§ **INSTRUCTIONS FOR THE TASK**:
Would you restate all the entries exactly, leaving nothing out?

[[ PROVIDED DATA, beginning ]]

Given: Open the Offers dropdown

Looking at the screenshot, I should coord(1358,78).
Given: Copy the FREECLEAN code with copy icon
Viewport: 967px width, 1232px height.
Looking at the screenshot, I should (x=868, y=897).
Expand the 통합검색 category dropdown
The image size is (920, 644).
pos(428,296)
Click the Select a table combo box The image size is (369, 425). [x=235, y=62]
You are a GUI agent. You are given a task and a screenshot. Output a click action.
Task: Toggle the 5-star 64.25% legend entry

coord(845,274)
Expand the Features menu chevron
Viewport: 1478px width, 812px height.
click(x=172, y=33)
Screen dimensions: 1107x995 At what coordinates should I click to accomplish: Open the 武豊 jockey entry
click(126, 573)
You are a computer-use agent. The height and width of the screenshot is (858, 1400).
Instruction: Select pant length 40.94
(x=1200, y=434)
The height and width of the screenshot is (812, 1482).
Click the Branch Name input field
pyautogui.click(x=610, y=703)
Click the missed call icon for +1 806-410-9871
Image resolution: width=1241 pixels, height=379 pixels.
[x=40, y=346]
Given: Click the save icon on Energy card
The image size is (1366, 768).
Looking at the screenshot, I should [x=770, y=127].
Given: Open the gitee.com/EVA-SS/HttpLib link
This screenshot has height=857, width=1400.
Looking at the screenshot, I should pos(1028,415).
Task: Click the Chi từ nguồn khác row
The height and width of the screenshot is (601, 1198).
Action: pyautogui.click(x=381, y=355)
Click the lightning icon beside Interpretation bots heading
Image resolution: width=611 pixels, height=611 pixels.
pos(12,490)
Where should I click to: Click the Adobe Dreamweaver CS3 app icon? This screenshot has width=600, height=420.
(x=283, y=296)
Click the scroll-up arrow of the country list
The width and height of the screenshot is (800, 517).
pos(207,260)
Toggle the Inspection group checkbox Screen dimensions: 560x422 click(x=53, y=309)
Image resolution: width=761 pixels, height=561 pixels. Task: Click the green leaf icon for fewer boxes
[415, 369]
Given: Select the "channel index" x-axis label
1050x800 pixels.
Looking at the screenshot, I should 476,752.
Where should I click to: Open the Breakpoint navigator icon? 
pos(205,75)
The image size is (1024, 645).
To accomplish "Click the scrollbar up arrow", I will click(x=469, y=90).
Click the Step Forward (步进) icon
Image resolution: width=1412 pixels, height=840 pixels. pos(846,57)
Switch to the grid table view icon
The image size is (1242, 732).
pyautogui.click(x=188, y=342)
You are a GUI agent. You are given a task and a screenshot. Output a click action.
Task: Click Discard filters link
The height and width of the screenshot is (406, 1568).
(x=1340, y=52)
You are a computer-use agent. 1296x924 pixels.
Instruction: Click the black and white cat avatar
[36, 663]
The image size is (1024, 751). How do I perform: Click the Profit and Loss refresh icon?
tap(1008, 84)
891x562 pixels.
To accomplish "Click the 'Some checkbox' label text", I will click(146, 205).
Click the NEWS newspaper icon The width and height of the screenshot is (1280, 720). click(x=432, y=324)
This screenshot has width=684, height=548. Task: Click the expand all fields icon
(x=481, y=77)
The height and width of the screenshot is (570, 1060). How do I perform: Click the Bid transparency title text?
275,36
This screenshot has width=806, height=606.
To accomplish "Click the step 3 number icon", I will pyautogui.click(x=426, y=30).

[[ PROVIDED DATA, end ]]

§ **EXERCISE RESPONSE**:
Given: Open the Offers dropdown

Looking at the screenshot, I should coord(1358,78).
Given: Copy the FREECLEAN code with copy icon
Viewport: 967px width, 1232px height.
Looking at the screenshot, I should (x=868, y=897).
Expand the 통합검색 category dropdown
The image size is (920, 644).
pos(428,296)
Click the Select a table combo box The image size is (369, 425). [x=235, y=62]
You are a GUI agent. You are given a task and a screenshot. Output a click action.
Task: Toggle the 5-star 64.25% legend entry

coord(845,274)
Expand the Features menu chevron
Viewport: 1478px width, 812px height.
click(x=172, y=33)
Screen dimensions: 1107x995 At what coordinates should I click to accomplish: Open the 武豊 jockey entry
click(126, 573)
You are a computer-use agent. The height and width of the screenshot is (858, 1400).
Instruction: Select pant length 40.94
(x=1200, y=434)
The height and width of the screenshot is (812, 1482).
Click the Branch Name input field
pyautogui.click(x=610, y=703)
Click the missed call icon for +1 806-410-9871
Image resolution: width=1241 pixels, height=379 pixels.
[x=40, y=346]
Given: Click the save icon on Energy card
The image size is (1366, 768).
Looking at the screenshot, I should [x=770, y=127].
Given: Open the gitee.com/EVA-SS/HttpLib link
This screenshot has height=857, width=1400.
Looking at the screenshot, I should pos(1028,415).
Task: Click the Chi từ nguồn khác row
The height and width of the screenshot is (601, 1198).
Action: pyautogui.click(x=381, y=355)
Click the lightning icon beside Interpretation bots heading
Image resolution: width=611 pixels, height=611 pixels.
pos(12,490)
Where should I click to: Click the Adobe Dreamweaver CS3 app icon? This screenshot has width=600, height=420.
(x=283, y=296)
Click the scroll-up arrow of the country list
The width and height of the screenshot is (800, 517).
pos(207,260)
Toggle the Inspection group checkbox Screen dimensions: 560x422 click(x=53, y=309)
Image resolution: width=761 pixels, height=561 pixels. Task: Click the green leaf icon for fewer boxes
[415, 369]
Given: Select the "channel index" x-axis label
1050x800 pixels.
Looking at the screenshot, I should 476,752.
Where should I click to: Open the Breakpoint navigator icon? 
pos(205,75)
The image size is (1024, 645).
To accomplish "Click the scrollbar up arrow", I will click(x=469, y=90).
Click the Step Forward (步进) icon
Image resolution: width=1412 pixels, height=840 pixels. pos(846,57)
Switch to the grid table view icon
The image size is (1242, 732).
pyautogui.click(x=188, y=342)
You are a GUI agent. You are given a task and a screenshot. Output a click action.
Task: Click Discard filters link
The height and width of the screenshot is (406, 1568).
(x=1340, y=52)
You are a computer-use agent. 1296x924 pixels.
Instruction: Click the black and white cat avatar
[36, 663]
The image size is (1024, 751). How do I perform: Click the Profit and Loss refresh icon?
tap(1008, 84)
891x562 pixels.
To accomplish "Click the 'Some checkbox' label text", I will click(146, 205).
Click the NEWS newspaper icon The width and height of the screenshot is (1280, 720). click(x=432, y=324)
This screenshot has width=684, height=548. Task: Click the expand all fields icon
(x=481, y=77)
The height and width of the screenshot is (570, 1060). How do I perform: Click the Bid transparency title text?
275,36
This screenshot has width=806, height=606.
To accomplish "Click the step 3 number icon", I will pyautogui.click(x=426, y=30).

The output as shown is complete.